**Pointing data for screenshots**
---+---

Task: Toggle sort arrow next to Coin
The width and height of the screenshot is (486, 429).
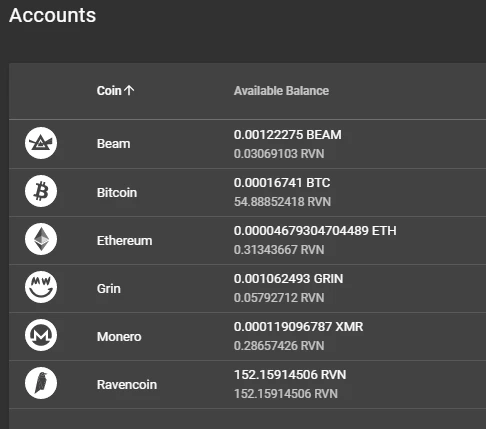Action: (129, 90)
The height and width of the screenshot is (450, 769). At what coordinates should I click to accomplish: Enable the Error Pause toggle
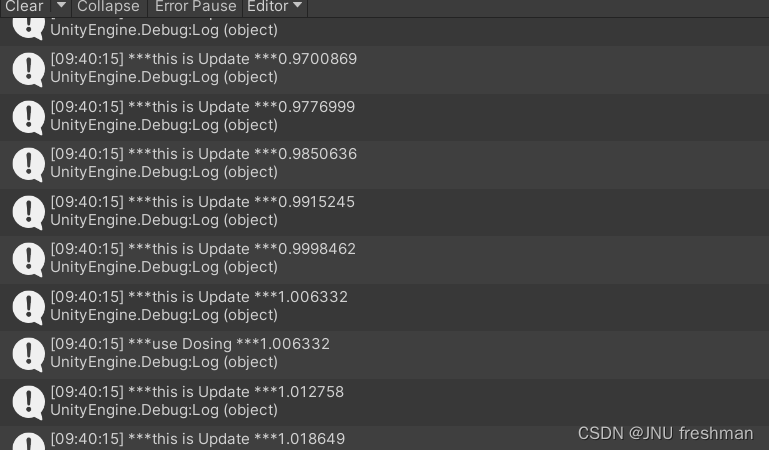click(195, 7)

---+---

**Requirement**
Render every line of the material above as a Markdown table with the columns No. and Text, numbering the rows and skipping blank lines. Leave the pictures out.

**Solution for this problem**
| No. | Text |
|---|---|
| 1 | Task: Toggle sort arrow next to Coin |
| 2 | The width and height of the screenshot is (486, 429). |
| 3 | Action: (129, 90) |
| 4 | The height and width of the screenshot is (450, 769). At what coordinates should I click to accomplish: Enable the Error Pause toggle |
| 5 | click(195, 7) |